Na era do "politicamente correto"
Num
tempo de eufemismos, surpreendeu-me a frontalidade de Isabel Jonet, presidente
da Federação dos Bancos Alimentares, no final do 29.º Encontro da Pastoral
Social. Depois de denunciar os profissionais
da pobreza e a transmissão
intergeracional da pobreza, apelou para o reforço da cooperação entre as
instituições que precisam de trabalhar em rede para combater este flagelo. São
suas estas palavras: Em Portugal há
aquilo a que chamamos a transmissão intergeracional da pobreza e temos que
quebrar essa transmissão. Há profissionais da pobreza habituados a andar de mão
estendida, sem qualquer preocupação em mudar, e as instituições têm que fazer o
acompanhamento e a supervisão para se quebrar os ciclos de pobreza.
No
JN de 14 de setembro, falou de pobreza
estrutural e de pobreza conjuntural.
Na primeira, incluiu as famílias onde a pobreza passa de pais para filhos. Para
estas, propõe uma educação em que se incuta o sentido da responsabilização pela
própria vida. Não basta dar… Na segunda, estão as famílias “que nunca pensaram passar por restrições”

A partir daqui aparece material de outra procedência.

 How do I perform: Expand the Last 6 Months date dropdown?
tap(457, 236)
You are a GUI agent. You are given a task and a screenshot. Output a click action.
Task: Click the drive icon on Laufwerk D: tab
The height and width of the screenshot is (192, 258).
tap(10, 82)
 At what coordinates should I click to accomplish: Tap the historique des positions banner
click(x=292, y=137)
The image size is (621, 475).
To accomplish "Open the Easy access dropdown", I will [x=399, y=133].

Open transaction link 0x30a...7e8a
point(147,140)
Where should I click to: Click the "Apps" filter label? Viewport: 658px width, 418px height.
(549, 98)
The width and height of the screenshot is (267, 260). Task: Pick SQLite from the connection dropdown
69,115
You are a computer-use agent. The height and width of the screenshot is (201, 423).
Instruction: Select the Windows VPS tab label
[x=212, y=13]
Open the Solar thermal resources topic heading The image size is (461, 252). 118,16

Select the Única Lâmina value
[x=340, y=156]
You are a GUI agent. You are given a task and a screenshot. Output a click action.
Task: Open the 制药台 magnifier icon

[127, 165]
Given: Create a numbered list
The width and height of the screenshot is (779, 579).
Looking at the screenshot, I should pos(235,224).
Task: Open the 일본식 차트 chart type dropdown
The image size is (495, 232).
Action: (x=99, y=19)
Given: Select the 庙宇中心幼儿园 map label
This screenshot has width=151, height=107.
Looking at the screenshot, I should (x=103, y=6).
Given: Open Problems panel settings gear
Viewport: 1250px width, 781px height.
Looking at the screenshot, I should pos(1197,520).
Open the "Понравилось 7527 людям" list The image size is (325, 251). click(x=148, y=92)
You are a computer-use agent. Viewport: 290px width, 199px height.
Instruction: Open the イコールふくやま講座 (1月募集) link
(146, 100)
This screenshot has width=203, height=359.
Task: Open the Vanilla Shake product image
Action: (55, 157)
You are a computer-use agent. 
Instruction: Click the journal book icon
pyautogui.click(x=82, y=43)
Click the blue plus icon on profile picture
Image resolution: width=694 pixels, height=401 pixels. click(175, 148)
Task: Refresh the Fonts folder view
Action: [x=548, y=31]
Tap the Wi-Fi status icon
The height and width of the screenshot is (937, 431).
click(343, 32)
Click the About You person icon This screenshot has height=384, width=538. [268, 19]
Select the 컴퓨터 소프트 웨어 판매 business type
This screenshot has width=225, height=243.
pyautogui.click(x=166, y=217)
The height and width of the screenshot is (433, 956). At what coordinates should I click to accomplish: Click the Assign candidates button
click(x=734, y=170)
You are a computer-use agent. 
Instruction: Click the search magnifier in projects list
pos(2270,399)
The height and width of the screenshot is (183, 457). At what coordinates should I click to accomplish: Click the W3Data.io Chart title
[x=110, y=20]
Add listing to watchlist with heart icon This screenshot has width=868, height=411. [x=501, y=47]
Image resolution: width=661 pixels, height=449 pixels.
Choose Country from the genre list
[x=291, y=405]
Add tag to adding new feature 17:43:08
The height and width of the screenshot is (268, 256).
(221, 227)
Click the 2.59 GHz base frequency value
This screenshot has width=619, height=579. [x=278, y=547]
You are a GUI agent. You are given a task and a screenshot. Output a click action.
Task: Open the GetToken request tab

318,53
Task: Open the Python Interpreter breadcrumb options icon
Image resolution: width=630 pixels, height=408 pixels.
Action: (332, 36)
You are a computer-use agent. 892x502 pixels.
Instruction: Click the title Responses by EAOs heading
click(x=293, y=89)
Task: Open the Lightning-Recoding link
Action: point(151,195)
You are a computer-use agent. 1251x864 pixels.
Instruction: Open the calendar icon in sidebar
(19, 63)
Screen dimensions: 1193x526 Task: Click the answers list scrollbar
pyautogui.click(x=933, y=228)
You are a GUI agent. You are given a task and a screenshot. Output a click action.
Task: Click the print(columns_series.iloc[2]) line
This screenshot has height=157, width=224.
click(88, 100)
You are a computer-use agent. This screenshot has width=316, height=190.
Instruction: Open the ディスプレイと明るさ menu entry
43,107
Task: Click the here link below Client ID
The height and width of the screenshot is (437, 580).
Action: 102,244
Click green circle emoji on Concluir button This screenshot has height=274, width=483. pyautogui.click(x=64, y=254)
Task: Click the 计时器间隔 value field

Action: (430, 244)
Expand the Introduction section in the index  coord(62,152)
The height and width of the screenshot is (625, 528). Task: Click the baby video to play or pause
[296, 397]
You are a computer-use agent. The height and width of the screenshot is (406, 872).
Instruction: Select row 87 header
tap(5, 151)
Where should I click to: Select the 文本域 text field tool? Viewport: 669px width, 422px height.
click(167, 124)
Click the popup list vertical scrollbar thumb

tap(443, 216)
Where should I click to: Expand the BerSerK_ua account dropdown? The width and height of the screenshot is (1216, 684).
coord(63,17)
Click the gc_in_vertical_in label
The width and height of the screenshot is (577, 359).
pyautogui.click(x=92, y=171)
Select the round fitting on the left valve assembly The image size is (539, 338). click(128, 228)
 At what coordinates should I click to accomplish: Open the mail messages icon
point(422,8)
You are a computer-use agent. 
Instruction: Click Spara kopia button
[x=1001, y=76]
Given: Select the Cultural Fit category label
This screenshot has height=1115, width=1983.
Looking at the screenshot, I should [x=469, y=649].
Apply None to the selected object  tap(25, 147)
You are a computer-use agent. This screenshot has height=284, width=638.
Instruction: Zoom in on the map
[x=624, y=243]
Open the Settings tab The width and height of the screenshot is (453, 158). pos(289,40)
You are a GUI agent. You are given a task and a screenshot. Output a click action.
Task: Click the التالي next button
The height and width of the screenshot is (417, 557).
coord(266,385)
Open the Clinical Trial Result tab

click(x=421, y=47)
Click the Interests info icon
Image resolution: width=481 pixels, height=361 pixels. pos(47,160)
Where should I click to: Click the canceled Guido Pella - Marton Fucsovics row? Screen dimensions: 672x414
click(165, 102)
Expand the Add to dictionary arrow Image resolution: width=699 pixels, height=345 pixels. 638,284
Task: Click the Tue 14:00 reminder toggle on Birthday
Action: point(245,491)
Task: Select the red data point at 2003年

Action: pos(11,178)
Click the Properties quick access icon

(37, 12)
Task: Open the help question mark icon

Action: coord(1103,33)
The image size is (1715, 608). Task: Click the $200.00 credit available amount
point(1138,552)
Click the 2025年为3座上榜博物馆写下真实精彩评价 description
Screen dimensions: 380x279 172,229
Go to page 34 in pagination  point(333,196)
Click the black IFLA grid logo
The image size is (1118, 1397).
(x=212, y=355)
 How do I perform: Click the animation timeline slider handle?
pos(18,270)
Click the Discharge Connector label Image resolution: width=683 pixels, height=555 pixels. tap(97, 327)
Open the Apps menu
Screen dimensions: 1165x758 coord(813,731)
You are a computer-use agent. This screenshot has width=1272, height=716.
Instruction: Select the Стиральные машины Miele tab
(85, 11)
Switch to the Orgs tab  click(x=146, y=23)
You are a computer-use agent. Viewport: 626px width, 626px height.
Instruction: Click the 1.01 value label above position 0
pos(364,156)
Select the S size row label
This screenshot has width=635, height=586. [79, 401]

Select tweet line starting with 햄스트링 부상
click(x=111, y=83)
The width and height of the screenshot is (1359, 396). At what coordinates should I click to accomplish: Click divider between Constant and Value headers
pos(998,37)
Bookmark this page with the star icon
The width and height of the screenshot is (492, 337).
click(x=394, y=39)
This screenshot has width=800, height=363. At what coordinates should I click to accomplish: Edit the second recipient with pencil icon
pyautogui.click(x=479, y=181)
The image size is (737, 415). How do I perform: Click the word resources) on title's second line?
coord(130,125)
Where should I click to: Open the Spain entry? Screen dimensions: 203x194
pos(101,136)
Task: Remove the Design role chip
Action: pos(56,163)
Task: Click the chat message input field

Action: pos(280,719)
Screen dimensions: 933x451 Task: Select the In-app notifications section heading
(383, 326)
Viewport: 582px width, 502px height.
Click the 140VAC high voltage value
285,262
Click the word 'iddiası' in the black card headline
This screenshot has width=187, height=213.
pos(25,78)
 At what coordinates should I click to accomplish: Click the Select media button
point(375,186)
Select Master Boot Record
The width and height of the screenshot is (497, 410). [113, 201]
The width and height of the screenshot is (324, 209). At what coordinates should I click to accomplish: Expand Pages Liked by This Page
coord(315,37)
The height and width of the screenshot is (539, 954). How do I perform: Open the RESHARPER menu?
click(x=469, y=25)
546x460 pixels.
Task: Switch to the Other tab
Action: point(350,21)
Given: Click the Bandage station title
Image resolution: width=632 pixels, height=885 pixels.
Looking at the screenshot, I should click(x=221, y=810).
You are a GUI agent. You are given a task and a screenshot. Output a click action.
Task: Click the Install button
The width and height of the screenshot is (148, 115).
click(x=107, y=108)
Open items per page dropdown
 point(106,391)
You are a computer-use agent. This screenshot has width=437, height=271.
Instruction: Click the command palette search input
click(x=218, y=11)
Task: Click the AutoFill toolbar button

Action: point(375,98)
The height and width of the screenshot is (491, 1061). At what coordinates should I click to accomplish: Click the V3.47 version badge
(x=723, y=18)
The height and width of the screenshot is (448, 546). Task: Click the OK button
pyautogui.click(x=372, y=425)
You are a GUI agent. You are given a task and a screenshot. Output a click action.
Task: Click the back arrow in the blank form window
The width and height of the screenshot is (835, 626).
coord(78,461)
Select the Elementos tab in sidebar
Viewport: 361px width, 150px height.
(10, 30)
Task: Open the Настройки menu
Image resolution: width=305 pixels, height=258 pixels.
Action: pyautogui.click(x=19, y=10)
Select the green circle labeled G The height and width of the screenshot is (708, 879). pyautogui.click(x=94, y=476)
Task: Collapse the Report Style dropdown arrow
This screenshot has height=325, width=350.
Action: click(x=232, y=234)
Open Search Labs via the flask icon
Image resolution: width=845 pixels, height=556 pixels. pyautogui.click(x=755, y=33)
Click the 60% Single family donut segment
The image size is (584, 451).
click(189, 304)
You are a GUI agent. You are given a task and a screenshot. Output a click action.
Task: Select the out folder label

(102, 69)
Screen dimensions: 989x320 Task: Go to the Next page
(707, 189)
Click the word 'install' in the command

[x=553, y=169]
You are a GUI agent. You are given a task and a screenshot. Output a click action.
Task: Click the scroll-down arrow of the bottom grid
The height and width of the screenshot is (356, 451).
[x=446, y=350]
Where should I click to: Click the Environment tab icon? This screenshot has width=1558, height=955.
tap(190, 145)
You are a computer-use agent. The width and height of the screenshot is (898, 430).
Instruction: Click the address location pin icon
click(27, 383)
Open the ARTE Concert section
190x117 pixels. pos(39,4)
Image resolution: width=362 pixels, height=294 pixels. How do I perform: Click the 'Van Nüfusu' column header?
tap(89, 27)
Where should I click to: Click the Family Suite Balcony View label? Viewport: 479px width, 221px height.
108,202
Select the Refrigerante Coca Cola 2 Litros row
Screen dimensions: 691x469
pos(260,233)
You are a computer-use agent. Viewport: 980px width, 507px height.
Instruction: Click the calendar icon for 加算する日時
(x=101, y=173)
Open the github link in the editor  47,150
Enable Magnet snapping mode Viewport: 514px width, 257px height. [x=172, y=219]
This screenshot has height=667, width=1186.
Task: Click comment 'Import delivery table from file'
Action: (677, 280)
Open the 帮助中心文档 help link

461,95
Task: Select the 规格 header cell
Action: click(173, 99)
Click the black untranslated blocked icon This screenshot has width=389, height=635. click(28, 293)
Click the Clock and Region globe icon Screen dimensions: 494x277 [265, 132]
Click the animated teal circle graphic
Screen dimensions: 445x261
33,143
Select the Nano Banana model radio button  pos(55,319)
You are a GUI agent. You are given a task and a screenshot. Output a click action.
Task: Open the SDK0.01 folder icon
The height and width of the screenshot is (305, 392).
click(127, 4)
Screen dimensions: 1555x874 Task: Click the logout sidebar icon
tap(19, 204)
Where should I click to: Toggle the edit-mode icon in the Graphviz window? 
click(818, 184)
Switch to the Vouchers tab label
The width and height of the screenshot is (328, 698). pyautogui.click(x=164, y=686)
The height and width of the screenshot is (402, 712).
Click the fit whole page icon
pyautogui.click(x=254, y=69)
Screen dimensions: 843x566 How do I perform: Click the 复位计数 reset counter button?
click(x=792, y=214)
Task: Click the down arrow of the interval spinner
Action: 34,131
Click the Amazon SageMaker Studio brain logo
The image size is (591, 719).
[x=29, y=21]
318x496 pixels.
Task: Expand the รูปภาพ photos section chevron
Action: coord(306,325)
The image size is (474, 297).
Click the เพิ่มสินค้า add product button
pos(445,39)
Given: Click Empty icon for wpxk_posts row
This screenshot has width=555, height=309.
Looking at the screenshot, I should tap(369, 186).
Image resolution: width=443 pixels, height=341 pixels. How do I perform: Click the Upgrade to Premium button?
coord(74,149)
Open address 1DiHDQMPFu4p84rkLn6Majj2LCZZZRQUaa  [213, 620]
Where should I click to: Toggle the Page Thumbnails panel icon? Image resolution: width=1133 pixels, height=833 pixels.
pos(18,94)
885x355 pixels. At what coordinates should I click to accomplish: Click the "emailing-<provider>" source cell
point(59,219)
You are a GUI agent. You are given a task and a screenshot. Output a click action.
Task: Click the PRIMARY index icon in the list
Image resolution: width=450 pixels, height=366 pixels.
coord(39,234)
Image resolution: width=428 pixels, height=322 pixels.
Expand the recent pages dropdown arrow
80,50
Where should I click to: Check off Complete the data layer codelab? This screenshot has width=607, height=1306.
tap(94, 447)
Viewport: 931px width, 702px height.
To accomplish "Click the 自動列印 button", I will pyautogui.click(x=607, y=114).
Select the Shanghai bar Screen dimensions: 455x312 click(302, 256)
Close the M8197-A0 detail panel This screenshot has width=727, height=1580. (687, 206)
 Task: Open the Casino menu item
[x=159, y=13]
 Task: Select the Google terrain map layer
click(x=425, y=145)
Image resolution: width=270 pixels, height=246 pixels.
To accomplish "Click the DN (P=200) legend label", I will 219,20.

mas que, devido ao desemprego e endividamentos anteriores, estão a viver
situações dramáticas. Estas são as maiores vítimas da crise e precisam de
atenção especial por parte das instituições de solidariedade. Todos
conheceremos famílias que se enquadram nestas categorias.
Revejo-me
na sua análise e gostaria de acrescentar a pobreza
que brada ao céu. Incluo nesta pobreza quem trabalha e recebe o salário
mínimo, ou ainda menos, e quem trabalhou e fez os descontos exigidos e agora
recebe uma pensão de miséria.
Depois
de feitos os respetivos descontos, o salário mínimo não ultrapassa os 400
euros. Como é que uma família, com vários filhos, mesmo que os dois pais
trabalhem, pode sobreviver com esses valores? (LOC-MTC) Era assim quando o
salário mínimo estava nos 485 euros. Agora subiu 17,80 euros. Foi bom mas sabe
a pouco. A pobreza continua. O salário não é questão de solidariedade, mas de
justiça “stricto sensu”- justiça comutativa segundo a qual uma permuta é justa
quando os dois termos da troca têm o mesmo valor. O contrário é fraude, é
roubo. O trabalhador dá o seu trabalho e, em contrapartida, recebe um salário
que não satisfaz as suas necessidades. E nem tudo se deve à crise. É que os
“vampiros” de Zeca Afonso não morreram com o “25 de Abril”…
E
que dizer de quem trabalhou, descontou e agora tem uma reforma de 259,4 euros
mensais? E dos três quartos dos aposentados por velhice que recebem abaixo do
salário mínimo? São vítimas silenciadas e só elas sabem o que sentem e sofrem.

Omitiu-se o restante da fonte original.